In Tankersley, et al. v. Lynch, et al., 2012 U.S. Dist. LEXIS 27762 (E.D. Mich. Mar. 2, 2012), a federal court in Michigan denied a motion for summary judgment brought by two former franchisees claiming that the franchisor’s officers were liable for an arbitration award obtained against the franchisor for violations of the Michigan Franchise Investment Law (“MFIL”). The plaintiffs owned and operated a Collision of Wheels (“CoW”) mobile auto body repair franchise. The franchise relationship soured, and the plaintiffs brought an arbitration demand claiming that CoW violated the MFIL. Ultimately, the arbitrator awarded damages totaling over $550,000. The plaintiffs then filed suit against CoW’s former executive officers in California state court alleging that, pursuant to the MFIL, they were jointly and severally liable for the arbitration award obtained against CoW. That case was removed to the Eastern District of Michigan.  
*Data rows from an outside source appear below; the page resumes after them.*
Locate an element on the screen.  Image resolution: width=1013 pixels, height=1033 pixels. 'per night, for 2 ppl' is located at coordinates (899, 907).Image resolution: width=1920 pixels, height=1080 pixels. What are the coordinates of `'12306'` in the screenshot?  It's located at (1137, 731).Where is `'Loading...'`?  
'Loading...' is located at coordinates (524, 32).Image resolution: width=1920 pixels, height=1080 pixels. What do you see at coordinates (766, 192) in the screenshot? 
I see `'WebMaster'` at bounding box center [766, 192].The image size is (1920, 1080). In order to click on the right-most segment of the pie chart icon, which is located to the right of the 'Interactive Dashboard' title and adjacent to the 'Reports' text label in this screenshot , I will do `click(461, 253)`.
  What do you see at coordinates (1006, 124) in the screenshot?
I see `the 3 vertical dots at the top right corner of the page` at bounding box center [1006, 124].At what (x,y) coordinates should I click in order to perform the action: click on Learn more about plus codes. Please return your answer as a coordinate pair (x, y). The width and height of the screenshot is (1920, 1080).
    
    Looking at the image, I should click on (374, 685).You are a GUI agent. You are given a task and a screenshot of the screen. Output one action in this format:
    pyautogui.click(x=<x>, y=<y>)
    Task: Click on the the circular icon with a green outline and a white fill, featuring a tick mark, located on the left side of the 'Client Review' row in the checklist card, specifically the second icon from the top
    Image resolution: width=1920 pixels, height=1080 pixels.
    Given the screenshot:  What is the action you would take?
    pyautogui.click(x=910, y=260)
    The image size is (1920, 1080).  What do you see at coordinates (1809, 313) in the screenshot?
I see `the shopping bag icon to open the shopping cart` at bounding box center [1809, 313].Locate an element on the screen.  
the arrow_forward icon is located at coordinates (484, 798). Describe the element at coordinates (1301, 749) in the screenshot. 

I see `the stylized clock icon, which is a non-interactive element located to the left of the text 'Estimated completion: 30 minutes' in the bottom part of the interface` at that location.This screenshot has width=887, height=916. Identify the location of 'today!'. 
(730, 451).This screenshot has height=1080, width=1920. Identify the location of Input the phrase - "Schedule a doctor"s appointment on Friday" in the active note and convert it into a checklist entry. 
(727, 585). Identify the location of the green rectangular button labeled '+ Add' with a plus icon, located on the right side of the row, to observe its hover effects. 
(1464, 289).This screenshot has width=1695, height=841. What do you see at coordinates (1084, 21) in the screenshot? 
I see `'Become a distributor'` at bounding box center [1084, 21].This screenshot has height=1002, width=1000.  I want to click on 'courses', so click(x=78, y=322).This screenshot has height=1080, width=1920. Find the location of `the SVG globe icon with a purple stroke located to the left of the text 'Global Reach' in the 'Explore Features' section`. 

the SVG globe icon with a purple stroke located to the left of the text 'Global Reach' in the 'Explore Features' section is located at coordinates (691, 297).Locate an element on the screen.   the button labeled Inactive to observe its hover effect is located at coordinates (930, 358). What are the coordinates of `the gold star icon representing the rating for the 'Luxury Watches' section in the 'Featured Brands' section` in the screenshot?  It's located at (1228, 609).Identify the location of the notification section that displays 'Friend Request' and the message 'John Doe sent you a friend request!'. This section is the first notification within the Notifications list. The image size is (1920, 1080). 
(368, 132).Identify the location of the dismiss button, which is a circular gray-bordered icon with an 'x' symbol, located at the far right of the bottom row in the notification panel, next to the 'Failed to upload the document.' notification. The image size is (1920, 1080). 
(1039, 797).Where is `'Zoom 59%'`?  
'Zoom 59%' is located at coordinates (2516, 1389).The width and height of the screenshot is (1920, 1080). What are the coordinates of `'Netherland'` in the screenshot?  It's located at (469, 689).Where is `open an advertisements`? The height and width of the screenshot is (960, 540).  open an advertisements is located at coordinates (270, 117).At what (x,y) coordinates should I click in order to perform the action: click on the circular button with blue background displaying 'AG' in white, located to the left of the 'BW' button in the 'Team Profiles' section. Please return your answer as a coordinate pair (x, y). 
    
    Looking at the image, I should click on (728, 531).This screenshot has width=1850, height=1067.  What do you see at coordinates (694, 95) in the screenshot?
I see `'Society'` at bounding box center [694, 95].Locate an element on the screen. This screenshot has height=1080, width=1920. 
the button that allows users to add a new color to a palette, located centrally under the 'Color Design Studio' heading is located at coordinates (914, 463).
In denying the former franchisees’ motion for summary judgment, the court found that Section 32 of the MFIL creates a rebuttable presumption of joint and several liability for officers and others who control a franchisor found liable under the MFIL. The court also noted that an officer is not liable for the franchisor’s violation if he had “no knowledge of or reasonable grounds to believe in the existence of the facts” that created the franchisor’s liability. The court found that while these defendants were subject to liability under Section 32, a question of material fact existed regarding whether they knew or had reason to know of the facts that gave rise to the MFIL violations.